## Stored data
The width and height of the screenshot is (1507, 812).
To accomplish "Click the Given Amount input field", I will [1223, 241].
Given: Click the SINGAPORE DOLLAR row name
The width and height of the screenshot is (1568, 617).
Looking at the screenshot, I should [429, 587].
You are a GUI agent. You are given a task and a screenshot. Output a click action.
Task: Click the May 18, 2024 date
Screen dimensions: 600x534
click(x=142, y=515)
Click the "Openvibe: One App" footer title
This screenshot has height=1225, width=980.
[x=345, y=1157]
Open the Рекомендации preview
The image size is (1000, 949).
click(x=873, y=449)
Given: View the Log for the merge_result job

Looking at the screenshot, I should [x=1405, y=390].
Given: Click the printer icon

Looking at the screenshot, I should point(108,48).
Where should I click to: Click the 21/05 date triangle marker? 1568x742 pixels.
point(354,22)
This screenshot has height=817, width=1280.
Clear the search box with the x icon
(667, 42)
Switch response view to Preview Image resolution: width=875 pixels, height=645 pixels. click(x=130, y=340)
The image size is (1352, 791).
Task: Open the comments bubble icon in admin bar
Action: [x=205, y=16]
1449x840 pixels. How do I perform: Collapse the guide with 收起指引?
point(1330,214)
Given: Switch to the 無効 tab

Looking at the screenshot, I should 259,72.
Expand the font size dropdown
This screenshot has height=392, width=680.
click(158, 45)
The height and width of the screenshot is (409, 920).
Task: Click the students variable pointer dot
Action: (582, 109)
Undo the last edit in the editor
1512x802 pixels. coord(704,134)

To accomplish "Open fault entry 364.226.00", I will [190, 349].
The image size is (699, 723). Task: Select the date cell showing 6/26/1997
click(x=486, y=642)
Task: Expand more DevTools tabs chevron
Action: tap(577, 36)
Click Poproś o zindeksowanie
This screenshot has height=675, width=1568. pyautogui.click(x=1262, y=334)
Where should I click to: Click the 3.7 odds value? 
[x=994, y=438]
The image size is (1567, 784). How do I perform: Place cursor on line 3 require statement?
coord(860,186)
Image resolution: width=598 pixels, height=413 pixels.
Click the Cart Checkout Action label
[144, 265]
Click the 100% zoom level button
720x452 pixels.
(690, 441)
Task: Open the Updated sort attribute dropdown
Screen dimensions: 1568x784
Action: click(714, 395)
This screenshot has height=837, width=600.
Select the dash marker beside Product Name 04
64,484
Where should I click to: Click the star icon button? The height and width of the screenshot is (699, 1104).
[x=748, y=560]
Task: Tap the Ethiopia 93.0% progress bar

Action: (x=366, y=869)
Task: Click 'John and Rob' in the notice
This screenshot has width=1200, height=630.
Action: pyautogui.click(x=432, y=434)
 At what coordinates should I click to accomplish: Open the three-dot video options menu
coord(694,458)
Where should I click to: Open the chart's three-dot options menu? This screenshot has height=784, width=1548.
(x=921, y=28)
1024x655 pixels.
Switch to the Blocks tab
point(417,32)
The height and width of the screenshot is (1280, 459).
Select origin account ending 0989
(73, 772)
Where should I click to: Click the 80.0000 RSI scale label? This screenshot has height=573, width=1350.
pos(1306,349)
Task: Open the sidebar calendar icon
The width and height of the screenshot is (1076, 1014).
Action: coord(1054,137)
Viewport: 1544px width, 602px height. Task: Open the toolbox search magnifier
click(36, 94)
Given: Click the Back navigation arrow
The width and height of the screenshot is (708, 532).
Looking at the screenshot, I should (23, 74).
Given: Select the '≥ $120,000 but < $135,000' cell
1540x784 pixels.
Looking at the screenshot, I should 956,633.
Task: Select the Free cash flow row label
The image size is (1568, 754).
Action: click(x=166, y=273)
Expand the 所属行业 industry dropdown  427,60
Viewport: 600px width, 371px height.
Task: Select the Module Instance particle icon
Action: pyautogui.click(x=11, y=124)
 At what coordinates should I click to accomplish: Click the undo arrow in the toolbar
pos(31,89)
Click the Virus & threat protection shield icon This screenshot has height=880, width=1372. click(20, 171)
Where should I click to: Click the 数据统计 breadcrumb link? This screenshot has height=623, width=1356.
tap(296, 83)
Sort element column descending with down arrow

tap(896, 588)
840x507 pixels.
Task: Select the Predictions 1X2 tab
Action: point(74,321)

## YOUR TASK
Write out every line of the records exactly.

## EXERCISE RESPONSE
The width and height of the screenshot is (1507, 812).
To accomplish "Click the Given Amount input field", I will [1223, 241].
Given: Click the SINGAPORE DOLLAR row name
The width and height of the screenshot is (1568, 617).
Looking at the screenshot, I should [429, 587].
You are a GUI agent. You are given a task and a screenshot. Output a click action.
Task: Click the May 18, 2024 date
Screen dimensions: 600x534
click(x=142, y=515)
Click the "Openvibe: One App" footer title
This screenshot has height=1225, width=980.
[x=345, y=1157]
Open the Рекомендации preview
The image size is (1000, 949).
click(x=873, y=449)
Given: View the Log for the merge_result job

Looking at the screenshot, I should [x=1405, y=390].
Given: Click the printer icon

Looking at the screenshot, I should point(108,48).
Where should I click to: Click the 21/05 date triangle marker? 1568x742 pixels.
point(354,22)
This screenshot has height=817, width=1280.
Clear the search box with the x icon
(667, 42)
Switch response view to Preview Image resolution: width=875 pixels, height=645 pixels. click(x=130, y=340)
The image size is (1352, 791).
Task: Open the comments bubble icon in admin bar
Action: [x=205, y=16]
1449x840 pixels. How do I perform: Collapse the guide with 收起指引?
point(1330,214)
Given: Switch to the 無効 tab

Looking at the screenshot, I should 259,72.
Expand the font size dropdown
This screenshot has height=392, width=680.
click(158, 45)
The height and width of the screenshot is (409, 920).
Task: Click the students variable pointer dot
Action: (582, 109)
Undo the last edit in the editor
1512x802 pixels. coord(704,134)

To accomplish "Open fault entry 364.226.00", I will [190, 349].
The image size is (699, 723). Task: Select the date cell showing 6/26/1997
click(x=486, y=642)
Task: Expand more DevTools tabs chevron
Action: tap(577, 36)
Click Poproś o zindeksowanie
This screenshot has height=675, width=1568. pyautogui.click(x=1262, y=334)
Where should I click to: Click the 3.7 odds value? 
[x=994, y=438]
The image size is (1567, 784). How do I perform: Place cursor on line 3 require statement?
coord(860,186)
Image resolution: width=598 pixels, height=413 pixels.
Click the Cart Checkout Action label
[144, 265]
Click the 100% zoom level button
720x452 pixels.
(690, 441)
Task: Open the Updated sort attribute dropdown
Screen dimensions: 1568x784
Action: click(714, 395)
This screenshot has height=837, width=600.
Select the dash marker beside Product Name 04
64,484
Where should I click to: Click the star icon button? The height and width of the screenshot is (699, 1104).
[x=748, y=560]
Task: Tap the Ethiopia 93.0% progress bar

Action: (x=366, y=869)
Task: Click 'John and Rob' in the notice
This screenshot has width=1200, height=630.
Action: pyautogui.click(x=432, y=434)
 At what coordinates should I click to accomplish: Open the three-dot video options menu
coord(694,458)
Where should I click to: Open the chart's three-dot options menu? This screenshot has height=784, width=1548.
(x=921, y=28)
1024x655 pixels.
Switch to the Blocks tab
point(417,32)
The height and width of the screenshot is (1280, 459).
Select origin account ending 0989
(73, 772)
Where should I click to: Click the 80.0000 RSI scale label? This screenshot has height=573, width=1350.
pos(1306,349)
Task: Open the sidebar calendar icon
The width and height of the screenshot is (1076, 1014).
Action: coord(1054,137)
Viewport: 1544px width, 602px height. Task: Open the toolbox search magnifier
click(36, 94)
Given: Click the Back navigation arrow
The width and height of the screenshot is (708, 532).
Looking at the screenshot, I should (23, 74).
Given: Select the '≥ $120,000 but < $135,000' cell
1540x784 pixels.
Looking at the screenshot, I should 956,633.
Task: Select the Free cash flow row label
The image size is (1568, 754).
Action: click(x=166, y=273)
Expand the 所属行业 industry dropdown  427,60
Viewport: 600px width, 371px height.
Task: Select the Module Instance particle icon
Action: pyautogui.click(x=11, y=124)
 At what coordinates should I click to accomplish: Click the undo arrow in the toolbar
pos(31,89)
Click the Virus & threat protection shield icon This screenshot has height=880, width=1372. click(20, 171)
Where should I click to: Click the 数据统计 breadcrumb link? This screenshot has height=623, width=1356.
tap(296, 83)
Sort element column descending with down arrow

tap(896, 588)
840x507 pixels.
Task: Select the Predictions 1X2 tab
Action: point(74,321)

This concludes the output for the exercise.